Data rows
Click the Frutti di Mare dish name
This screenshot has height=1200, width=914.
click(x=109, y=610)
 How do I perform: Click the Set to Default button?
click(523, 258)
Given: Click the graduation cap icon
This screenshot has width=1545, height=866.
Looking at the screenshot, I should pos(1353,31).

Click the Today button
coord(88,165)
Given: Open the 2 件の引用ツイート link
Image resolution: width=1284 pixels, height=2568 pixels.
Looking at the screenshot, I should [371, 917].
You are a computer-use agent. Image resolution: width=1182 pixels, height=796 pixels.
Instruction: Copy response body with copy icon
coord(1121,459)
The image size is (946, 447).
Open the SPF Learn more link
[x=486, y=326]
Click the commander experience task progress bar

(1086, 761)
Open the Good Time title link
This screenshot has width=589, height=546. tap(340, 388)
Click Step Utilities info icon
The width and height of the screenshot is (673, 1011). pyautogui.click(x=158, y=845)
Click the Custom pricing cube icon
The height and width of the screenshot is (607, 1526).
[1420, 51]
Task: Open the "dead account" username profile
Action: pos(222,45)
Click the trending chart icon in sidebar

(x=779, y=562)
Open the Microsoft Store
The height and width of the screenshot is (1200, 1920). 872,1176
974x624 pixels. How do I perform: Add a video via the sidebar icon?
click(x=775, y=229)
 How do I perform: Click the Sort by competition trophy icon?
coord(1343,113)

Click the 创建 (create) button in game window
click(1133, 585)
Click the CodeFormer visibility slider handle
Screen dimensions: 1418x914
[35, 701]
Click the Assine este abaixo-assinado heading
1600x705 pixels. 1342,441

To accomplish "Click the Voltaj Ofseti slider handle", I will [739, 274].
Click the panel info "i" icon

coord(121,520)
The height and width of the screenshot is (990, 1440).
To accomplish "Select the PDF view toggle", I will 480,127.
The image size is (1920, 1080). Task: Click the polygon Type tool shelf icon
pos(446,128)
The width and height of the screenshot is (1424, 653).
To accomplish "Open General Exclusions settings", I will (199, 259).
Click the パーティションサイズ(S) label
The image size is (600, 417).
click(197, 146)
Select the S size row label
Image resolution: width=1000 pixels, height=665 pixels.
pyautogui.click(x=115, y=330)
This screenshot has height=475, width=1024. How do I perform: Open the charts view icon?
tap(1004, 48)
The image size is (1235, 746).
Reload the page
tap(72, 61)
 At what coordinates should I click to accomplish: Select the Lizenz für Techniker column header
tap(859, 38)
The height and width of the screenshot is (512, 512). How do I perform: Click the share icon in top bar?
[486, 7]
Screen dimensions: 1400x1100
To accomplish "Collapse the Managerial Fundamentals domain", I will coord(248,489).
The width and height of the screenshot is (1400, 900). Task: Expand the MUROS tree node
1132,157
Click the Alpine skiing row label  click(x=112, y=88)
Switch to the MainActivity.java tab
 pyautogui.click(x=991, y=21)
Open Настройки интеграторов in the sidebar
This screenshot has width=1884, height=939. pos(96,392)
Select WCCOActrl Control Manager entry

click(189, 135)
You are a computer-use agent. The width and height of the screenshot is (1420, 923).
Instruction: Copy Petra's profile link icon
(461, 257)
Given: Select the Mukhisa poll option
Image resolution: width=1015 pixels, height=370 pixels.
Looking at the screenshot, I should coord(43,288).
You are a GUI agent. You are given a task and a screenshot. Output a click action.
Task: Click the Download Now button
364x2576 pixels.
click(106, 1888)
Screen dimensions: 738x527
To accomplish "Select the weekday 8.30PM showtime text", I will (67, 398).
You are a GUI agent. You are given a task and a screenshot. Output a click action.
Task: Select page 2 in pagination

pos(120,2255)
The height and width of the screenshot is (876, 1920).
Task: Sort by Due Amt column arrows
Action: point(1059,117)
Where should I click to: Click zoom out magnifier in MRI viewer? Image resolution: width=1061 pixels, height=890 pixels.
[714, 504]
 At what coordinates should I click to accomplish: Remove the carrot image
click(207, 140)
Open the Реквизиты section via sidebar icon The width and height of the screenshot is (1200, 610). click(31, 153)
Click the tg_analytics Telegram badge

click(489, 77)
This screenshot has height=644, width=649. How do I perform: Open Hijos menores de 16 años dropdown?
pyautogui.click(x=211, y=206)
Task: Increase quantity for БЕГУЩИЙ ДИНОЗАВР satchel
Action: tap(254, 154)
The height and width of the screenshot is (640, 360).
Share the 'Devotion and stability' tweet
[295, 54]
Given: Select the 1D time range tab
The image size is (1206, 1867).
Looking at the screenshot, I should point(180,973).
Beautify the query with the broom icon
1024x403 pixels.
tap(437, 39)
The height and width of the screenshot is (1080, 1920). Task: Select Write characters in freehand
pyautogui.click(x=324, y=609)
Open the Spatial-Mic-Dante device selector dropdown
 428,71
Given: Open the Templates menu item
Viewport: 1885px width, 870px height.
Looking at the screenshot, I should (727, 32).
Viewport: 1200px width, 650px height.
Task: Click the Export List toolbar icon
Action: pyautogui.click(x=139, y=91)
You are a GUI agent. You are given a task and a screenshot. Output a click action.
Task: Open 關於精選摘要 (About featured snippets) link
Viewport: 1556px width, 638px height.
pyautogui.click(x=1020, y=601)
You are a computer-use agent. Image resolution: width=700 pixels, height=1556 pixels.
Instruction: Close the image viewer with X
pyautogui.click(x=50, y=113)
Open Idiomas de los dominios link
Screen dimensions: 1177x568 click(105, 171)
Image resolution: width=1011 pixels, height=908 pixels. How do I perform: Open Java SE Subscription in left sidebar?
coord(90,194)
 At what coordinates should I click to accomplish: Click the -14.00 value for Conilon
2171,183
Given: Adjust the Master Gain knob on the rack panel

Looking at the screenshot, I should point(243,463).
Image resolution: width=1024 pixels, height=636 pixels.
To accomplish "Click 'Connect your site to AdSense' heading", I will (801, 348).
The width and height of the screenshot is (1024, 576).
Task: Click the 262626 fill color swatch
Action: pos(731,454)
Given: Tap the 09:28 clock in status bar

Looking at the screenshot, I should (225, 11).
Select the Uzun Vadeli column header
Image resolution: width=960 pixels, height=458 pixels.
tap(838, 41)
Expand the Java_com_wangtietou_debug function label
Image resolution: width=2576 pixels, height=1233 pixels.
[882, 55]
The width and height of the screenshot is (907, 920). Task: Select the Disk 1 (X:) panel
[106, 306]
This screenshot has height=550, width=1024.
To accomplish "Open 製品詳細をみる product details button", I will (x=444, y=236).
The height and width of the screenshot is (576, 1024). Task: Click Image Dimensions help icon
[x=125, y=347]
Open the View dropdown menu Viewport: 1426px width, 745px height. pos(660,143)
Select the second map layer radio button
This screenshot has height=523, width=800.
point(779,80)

What you should do
Copy every one of the records above word for word.

Written answer
Click the Frutti di Mare dish name
This screenshot has height=1200, width=914.
click(x=109, y=610)
 How do I perform: Click the Set to Default button?
click(523, 258)
Given: Click the graduation cap icon
This screenshot has width=1545, height=866.
Looking at the screenshot, I should pos(1353,31).

Click the Today button
coord(88,165)
Given: Open the 2 件の引用ツイート link
Image resolution: width=1284 pixels, height=2568 pixels.
Looking at the screenshot, I should [371, 917].
You are a computer-use agent. Image resolution: width=1182 pixels, height=796 pixels.
Instruction: Copy response body with copy icon
coord(1121,459)
The image size is (946, 447).
Open the SPF Learn more link
[x=486, y=326]
Click the commander experience task progress bar

(1086, 761)
Open the Good Time title link
This screenshot has width=589, height=546. tap(340, 388)
Click Step Utilities info icon
The width and height of the screenshot is (673, 1011). pyautogui.click(x=158, y=845)
Click the Custom pricing cube icon
The height and width of the screenshot is (607, 1526).
[1420, 51]
Task: Open the "dead account" username profile
Action: pos(222,45)
Click the trending chart icon in sidebar

(x=779, y=562)
Open the Microsoft Store
The height and width of the screenshot is (1200, 1920). 872,1176
974x624 pixels. How do I perform: Add a video via the sidebar icon?
click(x=775, y=229)
 How do I perform: Click the Sort by competition trophy icon?
coord(1343,113)

Click the 创建 (create) button in game window
click(1133, 585)
Click the CodeFormer visibility slider handle
Screen dimensions: 1418x914
[35, 701]
Click the Assine este abaixo-assinado heading
1600x705 pixels. 1342,441

To accomplish "Click the Voltaj Ofseti slider handle", I will [739, 274].
Click the panel info "i" icon

coord(121,520)
The height and width of the screenshot is (990, 1440).
To accomplish "Select the PDF view toggle", I will 480,127.
The image size is (1920, 1080). Task: Click the polygon Type tool shelf icon
pos(446,128)
The width and height of the screenshot is (1424, 653).
To accomplish "Open General Exclusions settings", I will (199, 259).
Click the パーティションサイズ(S) label
The image size is (600, 417).
click(197, 146)
Select the S size row label
Image resolution: width=1000 pixels, height=665 pixels.
pyautogui.click(x=115, y=330)
This screenshot has height=475, width=1024. How do I perform: Open the charts view icon?
tap(1004, 48)
The image size is (1235, 746).
Reload the page
tap(72, 61)
 At what coordinates should I click to accomplish: Select the Lizenz für Techniker column header
tap(859, 38)
The height and width of the screenshot is (512, 512). How do I perform: Click the share icon in top bar?
[486, 7]
Screen dimensions: 1400x1100
To accomplish "Collapse the Managerial Fundamentals domain", I will coord(248,489).
The width and height of the screenshot is (1400, 900). Task: Expand the MUROS tree node
1132,157
Click the Alpine skiing row label  click(x=112, y=88)
Switch to the MainActivity.java tab
 pyautogui.click(x=991, y=21)
Open Настройки интеграторов in the sidebar
This screenshot has width=1884, height=939. pos(96,392)
Select WCCOActrl Control Manager entry

click(189, 135)
You are a computer-use agent. The width and height of the screenshot is (1420, 923).
Instruction: Copy Petra's profile link icon
(461, 257)
Given: Select the Mukhisa poll option
Image resolution: width=1015 pixels, height=370 pixels.
Looking at the screenshot, I should coord(43,288).
You are a GUI agent. You are given a task and a screenshot. Output a click action.
Task: Click the Download Now button
364x2576 pixels.
click(106, 1888)
Screen dimensions: 738x527
To accomplish "Select the weekday 8.30PM showtime text", I will (67, 398).
You are a GUI agent. You are given a task and a screenshot. Output a click action.
Task: Select page 2 in pagination

pos(120,2255)
The height and width of the screenshot is (876, 1920).
Task: Sort by Due Amt column arrows
Action: point(1059,117)
Where should I click to: Click zoom out magnifier in MRI viewer? Image resolution: width=1061 pixels, height=890 pixels.
[714, 504]
 At what coordinates should I click to accomplish: Remove the carrot image
click(207, 140)
Open the Реквизиты section via sidebar icon The width and height of the screenshot is (1200, 610). click(31, 153)
Click the tg_analytics Telegram badge

click(489, 77)
This screenshot has height=644, width=649. How do I perform: Open Hijos menores de 16 años dropdown?
pyautogui.click(x=211, y=206)
Task: Increase quantity for БЕГУЩИЙ ДИНОЗАВР satchel
Action: tap(254, 154)
The height and width of the screenshot is (640, 360).
Share the 'Devotion and stability' tweet
[295, 54]
Given: Select the 1D time range tab
The image size is (1206, 1867).
Looking at the screenshot, I should point(180,973).
Beautify the query with the broom icon
1024x403 pixels.
tap(437, 39)
The height and width of the screenshot is (1080, 1920). Task: Select Write characters in freehand
pyautogui.click(x=324, y=609)
Open the Spatial-Mic-Dante device selector dropdown
 428,71
Given: Open the Templates menu item
Viewport: 1885px width, 870px height.
Looking at the screenshot, I should (727, 32).
Viewport: 1200px width, 650px height.
Task: Click the Export List toolbar icon
Action: pyautogui.click(x=139, y=91)
You are a GUI agent. You are given a task and a screenshot. Output a click action.
Task: Open 關於精選摘要 (About featured snippets) link
Viewport: 1556px width, 638px height.
pyautogui.click(x=1020, y=601)
You are a computer-use agent. Image resolution: width=700 pixels, height=1556 pixels.
Instruction: Close the image viewer with X
pyautogui.click(x=50, y=113)
Open Idiomas de los dominios link
Screen dimensions: 1177x568 click(105, 171)
Image resolution: width=1011 pixels, height=908 pixels. How do I perform: Open Java SE Subscription in left sidebar?
coord(90,194)
 At what coordinates should I click to accomplish: Click the -14.00 value for Conilon
2171,183
Given: Adjust the Master Gain knob on the rack panel

Looking at the screenshot, I should point(243,463).
Image resolution: width=1024 pixels, height=636 pixels.
To accomplish "Click 'Connect your site to AdSense' heading", I will (801, 348).
The width and height of the screenshot is (1024, 576).
Task: Click the 262626 fill color swatch
Action: pos(731,454)
Given: Tap the 09:28 clock in status bar

Looking at the screenshot, I should (225, 11).
Select the Uzun Vadeli column header
Image resolution: width=960 pixels, height=458 pixels.
tap(838, 41)
Expand the Java_com_wangtietou_debug function label
Image resolution: width=2576 pixels, height=1233 pixels.
[882, 55]
The width and height of the screenshot is (907, 920). Task: Select the Disk 1 (X:) panel
[106, 306]
This screenshot has height=550, width=1024.
To accomplish "Open 製品詳細をみる product details button", I will (x=444, y=236).
The height and width of the screenshot is (576, 1024). Task: Click Image Dimensions help icon
[x=125, y=347]
Open the View dropdown menu Viewport: 1426px width, 745px height. pos(660,143)
Select the second map layer radio button
This screenshot has height=523, width=800.
point(779,80)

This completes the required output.